Your instructions
Going through the material below, output exactly the lines from the one containing "Task: Collapse the" through the one containing "Task: Open the Indicators menu", and no pictures.

Source information
——————————
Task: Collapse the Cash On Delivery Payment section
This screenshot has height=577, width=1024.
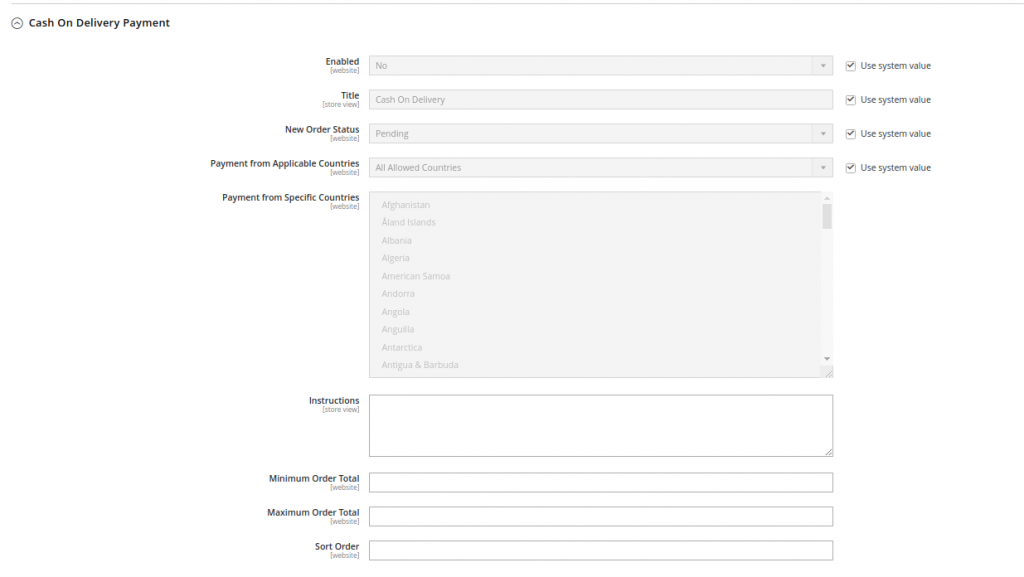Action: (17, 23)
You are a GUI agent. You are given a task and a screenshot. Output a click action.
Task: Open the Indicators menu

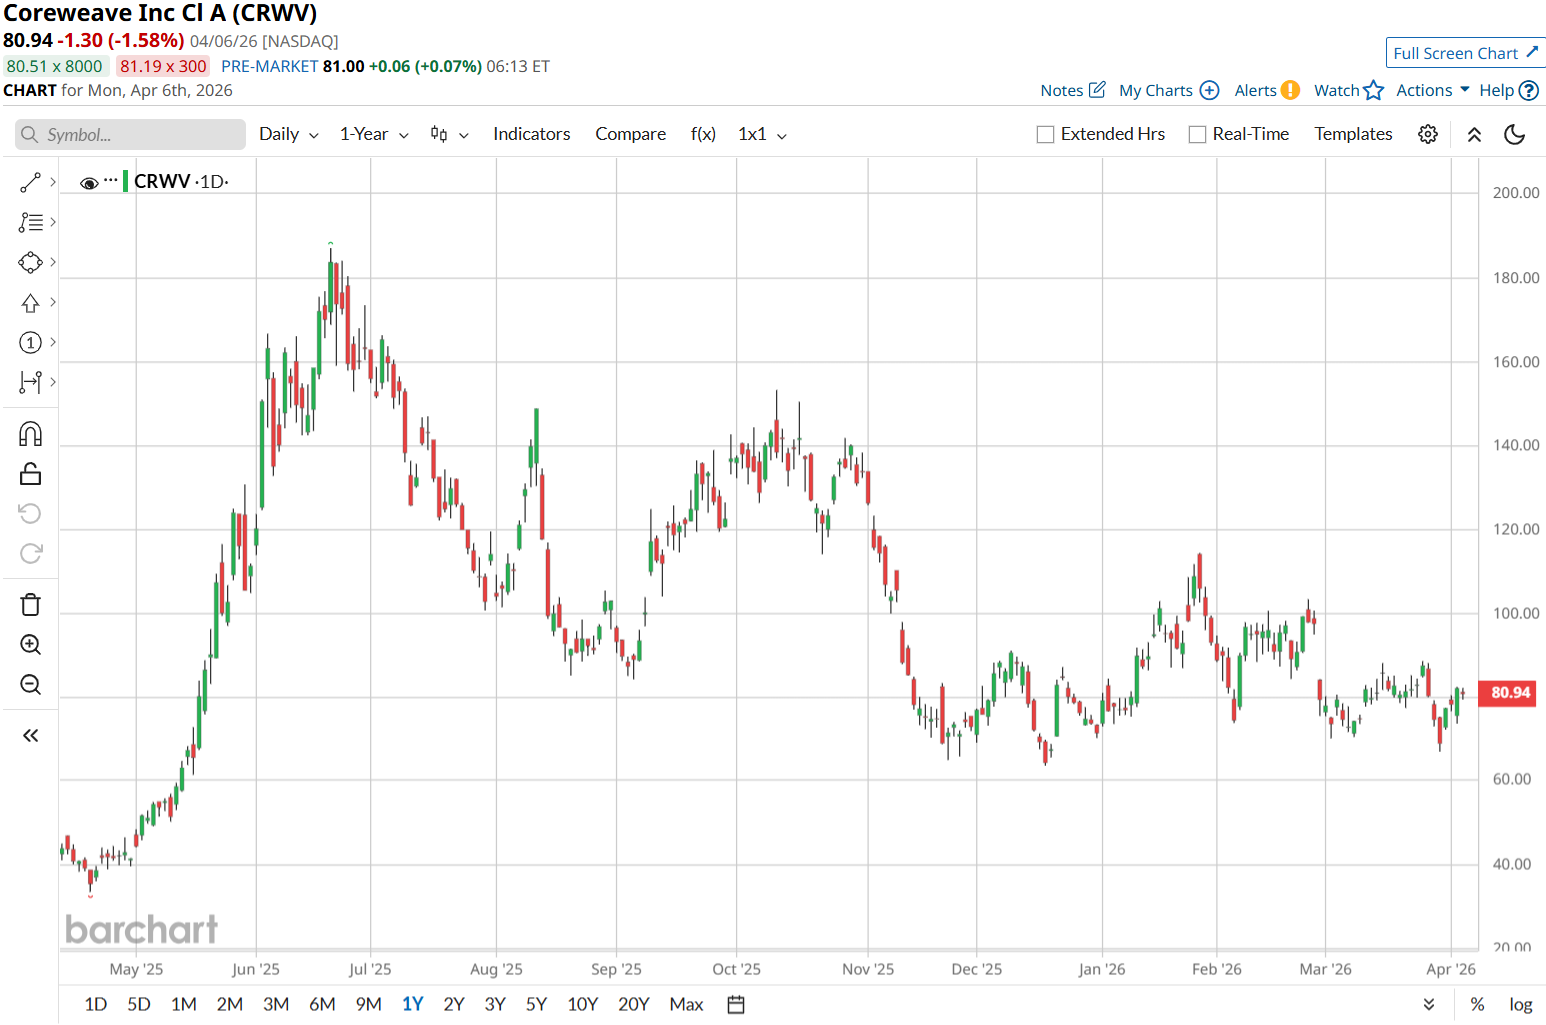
——————————
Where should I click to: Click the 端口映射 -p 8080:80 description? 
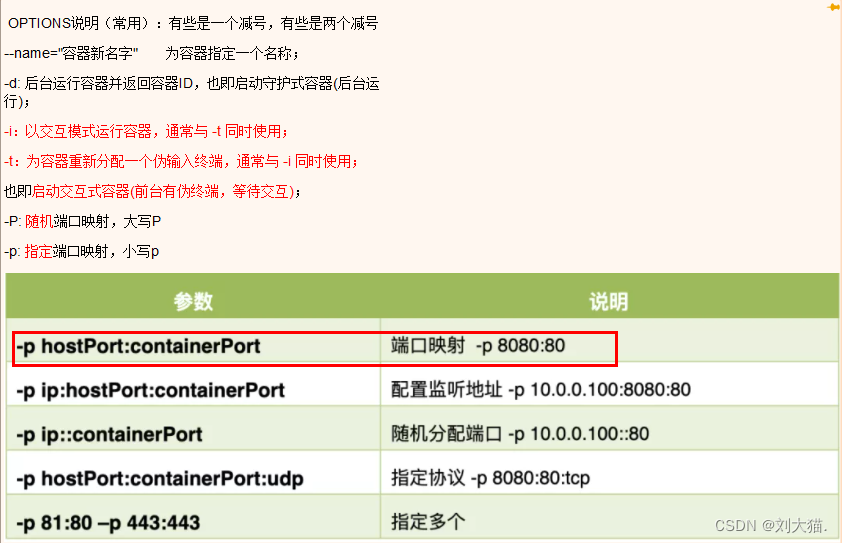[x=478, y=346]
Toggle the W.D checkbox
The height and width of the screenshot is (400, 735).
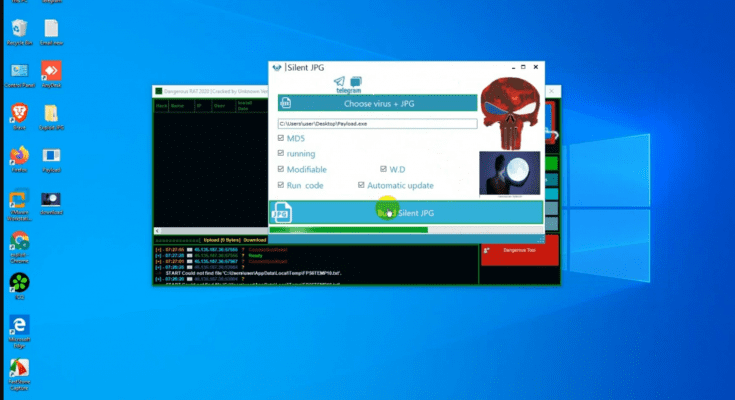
——————————
Solution to the exercise
Task: Collapse the Cash On Delivery Payment section
This screenshot has height=577, width=1024.
Action: (17, 23)
You are a GUI agent. You are given a task and a screenshot. Output a click action.
Task: Open the Indicators menu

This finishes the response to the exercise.